Posted: May 23, 2012 at 10:56 pm
AUTHOR: SheiFunmiPERSONAL SHEI: “When relationships own you..”
Individuals should steer clear from relationships that enslave them. These are the kinds of relationships that are indicative of infatuation and quickly fading emotions.
Typically, the couple is still in the midst of the proverbial “honeymoon stage,” which depicts the newness of the relationship and the passion that comes with having a fresh and exciting partner.
But new couples need not be the only ones to beware.
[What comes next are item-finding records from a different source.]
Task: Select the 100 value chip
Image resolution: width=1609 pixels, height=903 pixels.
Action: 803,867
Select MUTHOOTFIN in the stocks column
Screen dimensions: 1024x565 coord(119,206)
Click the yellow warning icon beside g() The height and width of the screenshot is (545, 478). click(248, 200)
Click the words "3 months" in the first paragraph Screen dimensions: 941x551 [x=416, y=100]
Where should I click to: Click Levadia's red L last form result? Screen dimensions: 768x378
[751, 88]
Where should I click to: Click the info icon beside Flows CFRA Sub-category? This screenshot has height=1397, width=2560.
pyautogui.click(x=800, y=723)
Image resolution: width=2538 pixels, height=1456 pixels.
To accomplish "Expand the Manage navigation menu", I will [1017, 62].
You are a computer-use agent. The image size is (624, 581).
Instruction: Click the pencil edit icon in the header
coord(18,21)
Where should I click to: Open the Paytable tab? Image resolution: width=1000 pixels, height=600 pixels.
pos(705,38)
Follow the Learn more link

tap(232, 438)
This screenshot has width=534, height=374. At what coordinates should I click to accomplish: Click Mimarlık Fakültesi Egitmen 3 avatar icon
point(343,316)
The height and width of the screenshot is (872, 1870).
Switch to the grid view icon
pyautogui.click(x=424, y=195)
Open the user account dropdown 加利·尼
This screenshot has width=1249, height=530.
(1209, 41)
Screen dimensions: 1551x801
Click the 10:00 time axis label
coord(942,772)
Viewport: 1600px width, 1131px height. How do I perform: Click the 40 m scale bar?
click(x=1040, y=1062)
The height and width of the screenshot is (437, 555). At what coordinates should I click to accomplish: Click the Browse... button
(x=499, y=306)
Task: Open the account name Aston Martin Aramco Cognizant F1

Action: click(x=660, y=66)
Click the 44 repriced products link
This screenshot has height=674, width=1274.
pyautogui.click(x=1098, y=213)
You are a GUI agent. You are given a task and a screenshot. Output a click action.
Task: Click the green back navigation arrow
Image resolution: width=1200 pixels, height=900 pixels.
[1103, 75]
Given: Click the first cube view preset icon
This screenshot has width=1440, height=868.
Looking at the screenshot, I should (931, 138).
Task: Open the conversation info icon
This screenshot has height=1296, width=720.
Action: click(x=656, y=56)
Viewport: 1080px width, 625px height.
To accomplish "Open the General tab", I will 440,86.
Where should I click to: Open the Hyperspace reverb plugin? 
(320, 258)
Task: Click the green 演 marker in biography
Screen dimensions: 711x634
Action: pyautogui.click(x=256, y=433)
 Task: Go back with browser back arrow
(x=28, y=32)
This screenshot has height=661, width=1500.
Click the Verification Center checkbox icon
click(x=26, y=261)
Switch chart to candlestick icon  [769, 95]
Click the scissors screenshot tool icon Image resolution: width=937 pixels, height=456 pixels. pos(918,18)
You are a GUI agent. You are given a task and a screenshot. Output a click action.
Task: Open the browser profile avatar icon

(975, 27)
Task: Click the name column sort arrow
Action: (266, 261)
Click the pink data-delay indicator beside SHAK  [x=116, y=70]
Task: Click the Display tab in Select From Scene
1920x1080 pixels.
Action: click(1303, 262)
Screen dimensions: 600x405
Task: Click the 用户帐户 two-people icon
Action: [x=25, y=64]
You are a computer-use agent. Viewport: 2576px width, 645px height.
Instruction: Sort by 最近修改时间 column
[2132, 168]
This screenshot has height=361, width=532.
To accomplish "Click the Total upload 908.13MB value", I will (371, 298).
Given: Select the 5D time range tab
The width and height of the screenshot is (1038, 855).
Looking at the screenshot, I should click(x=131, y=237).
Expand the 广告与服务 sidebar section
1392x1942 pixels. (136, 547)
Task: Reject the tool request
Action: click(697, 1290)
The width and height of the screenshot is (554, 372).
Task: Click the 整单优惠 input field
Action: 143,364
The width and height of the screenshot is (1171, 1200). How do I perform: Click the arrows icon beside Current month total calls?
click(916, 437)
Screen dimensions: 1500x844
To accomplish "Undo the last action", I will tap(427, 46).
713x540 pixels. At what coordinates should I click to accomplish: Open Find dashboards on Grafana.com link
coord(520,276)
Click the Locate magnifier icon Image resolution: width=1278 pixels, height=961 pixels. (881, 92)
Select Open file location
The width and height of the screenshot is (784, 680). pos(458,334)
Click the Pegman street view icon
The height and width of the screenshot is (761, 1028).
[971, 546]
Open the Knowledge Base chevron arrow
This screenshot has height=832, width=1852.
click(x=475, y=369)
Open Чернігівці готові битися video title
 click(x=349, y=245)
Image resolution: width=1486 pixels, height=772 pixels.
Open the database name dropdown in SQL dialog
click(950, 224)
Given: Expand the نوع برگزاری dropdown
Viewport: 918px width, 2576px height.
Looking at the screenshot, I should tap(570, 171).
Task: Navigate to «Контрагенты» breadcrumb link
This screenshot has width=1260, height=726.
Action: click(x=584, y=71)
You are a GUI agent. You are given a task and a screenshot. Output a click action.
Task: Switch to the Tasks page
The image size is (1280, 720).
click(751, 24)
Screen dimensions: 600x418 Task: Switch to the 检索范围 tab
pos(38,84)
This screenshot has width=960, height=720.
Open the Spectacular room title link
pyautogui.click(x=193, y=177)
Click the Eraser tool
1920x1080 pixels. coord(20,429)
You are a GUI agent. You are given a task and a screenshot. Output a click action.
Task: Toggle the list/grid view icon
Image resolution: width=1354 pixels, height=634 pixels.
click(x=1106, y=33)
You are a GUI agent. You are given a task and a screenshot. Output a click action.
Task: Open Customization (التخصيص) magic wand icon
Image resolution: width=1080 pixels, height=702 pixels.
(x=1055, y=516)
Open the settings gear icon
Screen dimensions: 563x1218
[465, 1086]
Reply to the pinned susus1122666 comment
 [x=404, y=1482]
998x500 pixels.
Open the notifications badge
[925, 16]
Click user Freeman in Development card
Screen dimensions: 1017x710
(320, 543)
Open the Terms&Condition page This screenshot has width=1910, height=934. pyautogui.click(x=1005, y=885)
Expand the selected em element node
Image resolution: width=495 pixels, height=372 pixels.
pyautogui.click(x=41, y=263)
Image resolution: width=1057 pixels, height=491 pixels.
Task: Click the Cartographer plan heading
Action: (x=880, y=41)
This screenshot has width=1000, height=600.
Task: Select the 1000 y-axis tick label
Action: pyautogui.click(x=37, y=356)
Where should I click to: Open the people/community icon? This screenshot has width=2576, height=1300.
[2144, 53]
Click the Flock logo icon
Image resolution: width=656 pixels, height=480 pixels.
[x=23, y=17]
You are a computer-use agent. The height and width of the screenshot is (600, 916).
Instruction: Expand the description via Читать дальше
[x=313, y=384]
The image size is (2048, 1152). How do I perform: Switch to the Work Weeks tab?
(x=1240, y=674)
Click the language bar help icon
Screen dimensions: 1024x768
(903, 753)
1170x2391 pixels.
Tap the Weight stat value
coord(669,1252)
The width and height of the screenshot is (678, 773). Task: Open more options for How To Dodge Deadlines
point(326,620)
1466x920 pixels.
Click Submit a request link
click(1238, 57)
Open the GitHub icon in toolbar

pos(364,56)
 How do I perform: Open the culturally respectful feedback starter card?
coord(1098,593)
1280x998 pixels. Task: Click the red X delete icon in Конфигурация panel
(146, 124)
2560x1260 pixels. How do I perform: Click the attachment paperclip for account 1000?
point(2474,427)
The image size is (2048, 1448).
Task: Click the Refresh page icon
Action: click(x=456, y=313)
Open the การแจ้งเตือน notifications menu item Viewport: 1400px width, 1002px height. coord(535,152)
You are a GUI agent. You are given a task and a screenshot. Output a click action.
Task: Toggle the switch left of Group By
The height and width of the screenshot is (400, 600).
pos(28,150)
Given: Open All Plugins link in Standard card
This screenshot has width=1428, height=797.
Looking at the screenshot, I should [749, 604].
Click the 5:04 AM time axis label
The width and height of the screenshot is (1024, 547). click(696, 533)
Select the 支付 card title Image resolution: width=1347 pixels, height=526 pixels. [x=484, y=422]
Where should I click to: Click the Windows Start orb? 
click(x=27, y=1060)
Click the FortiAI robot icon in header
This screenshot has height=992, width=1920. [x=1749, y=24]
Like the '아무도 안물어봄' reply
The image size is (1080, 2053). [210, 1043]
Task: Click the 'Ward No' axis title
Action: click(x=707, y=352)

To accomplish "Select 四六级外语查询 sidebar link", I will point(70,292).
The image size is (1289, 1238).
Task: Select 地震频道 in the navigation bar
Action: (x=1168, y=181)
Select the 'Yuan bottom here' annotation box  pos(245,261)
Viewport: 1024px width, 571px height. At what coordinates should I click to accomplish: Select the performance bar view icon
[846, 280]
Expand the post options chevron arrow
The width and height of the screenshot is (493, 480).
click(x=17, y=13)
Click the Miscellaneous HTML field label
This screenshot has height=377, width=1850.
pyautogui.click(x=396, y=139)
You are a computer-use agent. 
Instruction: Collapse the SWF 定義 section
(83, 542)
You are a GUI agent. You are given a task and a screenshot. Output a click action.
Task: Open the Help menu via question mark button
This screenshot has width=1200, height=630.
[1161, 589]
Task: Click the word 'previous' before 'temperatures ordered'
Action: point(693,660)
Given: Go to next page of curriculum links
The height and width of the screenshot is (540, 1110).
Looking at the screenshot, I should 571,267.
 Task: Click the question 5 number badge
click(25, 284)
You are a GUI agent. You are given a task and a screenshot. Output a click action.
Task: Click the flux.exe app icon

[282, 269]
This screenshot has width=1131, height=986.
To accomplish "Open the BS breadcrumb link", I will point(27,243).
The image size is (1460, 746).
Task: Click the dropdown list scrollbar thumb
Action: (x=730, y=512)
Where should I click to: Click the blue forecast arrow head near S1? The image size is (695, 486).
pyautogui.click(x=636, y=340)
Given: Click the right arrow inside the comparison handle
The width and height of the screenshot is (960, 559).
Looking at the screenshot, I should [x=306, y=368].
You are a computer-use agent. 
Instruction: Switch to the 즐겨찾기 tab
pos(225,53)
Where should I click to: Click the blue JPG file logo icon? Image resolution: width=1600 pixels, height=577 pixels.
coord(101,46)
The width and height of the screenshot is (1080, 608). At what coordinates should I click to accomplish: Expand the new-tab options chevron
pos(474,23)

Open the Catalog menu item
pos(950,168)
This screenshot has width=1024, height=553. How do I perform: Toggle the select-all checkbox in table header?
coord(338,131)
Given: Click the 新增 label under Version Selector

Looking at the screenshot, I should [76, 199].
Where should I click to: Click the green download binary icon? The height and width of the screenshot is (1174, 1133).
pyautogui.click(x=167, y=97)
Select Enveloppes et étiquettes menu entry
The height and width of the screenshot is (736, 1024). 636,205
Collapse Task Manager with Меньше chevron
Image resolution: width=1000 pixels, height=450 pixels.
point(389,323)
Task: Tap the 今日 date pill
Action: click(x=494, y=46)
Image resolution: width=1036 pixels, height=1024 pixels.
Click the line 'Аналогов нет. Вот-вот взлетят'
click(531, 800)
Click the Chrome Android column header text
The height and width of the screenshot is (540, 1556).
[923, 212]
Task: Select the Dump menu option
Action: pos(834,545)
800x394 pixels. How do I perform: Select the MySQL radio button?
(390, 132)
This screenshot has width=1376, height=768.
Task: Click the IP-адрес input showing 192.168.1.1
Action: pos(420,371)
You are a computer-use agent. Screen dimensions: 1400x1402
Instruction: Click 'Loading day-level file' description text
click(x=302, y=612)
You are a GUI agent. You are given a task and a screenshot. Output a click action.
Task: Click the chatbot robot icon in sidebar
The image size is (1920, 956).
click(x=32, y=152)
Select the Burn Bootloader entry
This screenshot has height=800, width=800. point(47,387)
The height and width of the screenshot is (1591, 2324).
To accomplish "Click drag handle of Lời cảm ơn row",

Couples who have spent several years together, and who have grown apart are prey to these relationships as well. Everything relationship-oriented is routine and done without a second thought.
When you are in the midst of this kind of a relationship, you need to consider whether you are in it for the right reasons. Do you still love the one your with? Or have you fallen prey to the idea of a relationship? Is it your partner you are committed to?
Or, do you simply crave the comfort of having someone beside you regardless of your feeling toward them?
Are you just afraid of being alone?
When a relationship is in its beginning stages, or when the spark in a relationship has faded, that is when you are most likely to become enslaved by your relationship. In order to always remain in a successful relationship, it is important that you always have a clear understanding of why you are in a relationship. If this reason has become less clear with time, it is important that you take time apart to clear up the haze. It doesn’t do any good to remain in a relationship when both partners are not in love and wholly devoted to one another for the right reasons.
You will know if you are a victim of this if you act as a significant other, instead of a lover.
In essence, if you hold hands when you walk because it’s what you have always done, as opposed to doing it because you want to feel your partner’s hand in yours you are owned by your relationship. If you go on group dates just because all your other couple friends are goingyou are owned by your relationship. When you do things because you suppose that is what you are to do in a relationship, you are owned by your relationship.
To engage in a romantic relationship, there should be some romance between partners. Your significant other should seemwell, significant. You shouldn’t act in particular ways because it’s expected of you or because it’s what you’ve always done. You should delight to hold hands, hug, and kiss just because. You should go out with your partner because you would like to show them off, not because that is what the protocol in a relationship is.
If you find that you are in a relationship without genuine passion and love. You are owned by your relationship. The feeling behind it is unmotivated and unreal and you should get out of it as soon as possible. It’s not worth it for you or anyone else. You would certainly be happier alone. And even if you wouldn’t be happier, it just makes no sense to be in this kind of relationship. In fact, you are probably avoiding being alone because you dislike yourself. This is a symptom that something else is wrong and you should definitely work on your self-esteem. After all, no one could love you if you don’t love you.


I agree and disagree. The above needs to be balanced with whether you are an example of love. Often people don't "feel" in love because they are sabatoging their own happiness. Rather than working on themselves, the think it's the other person and the reason they're not "in love" is because the other person isn't the "right person". Often if they were really honest, they'd realize that they themselves were part of the reason the love didn't remain and grow into what should be beautiful. There is not enough respectful love in this world. We are not loving by nature. If it were so we wouldn't have so many broken relationships today.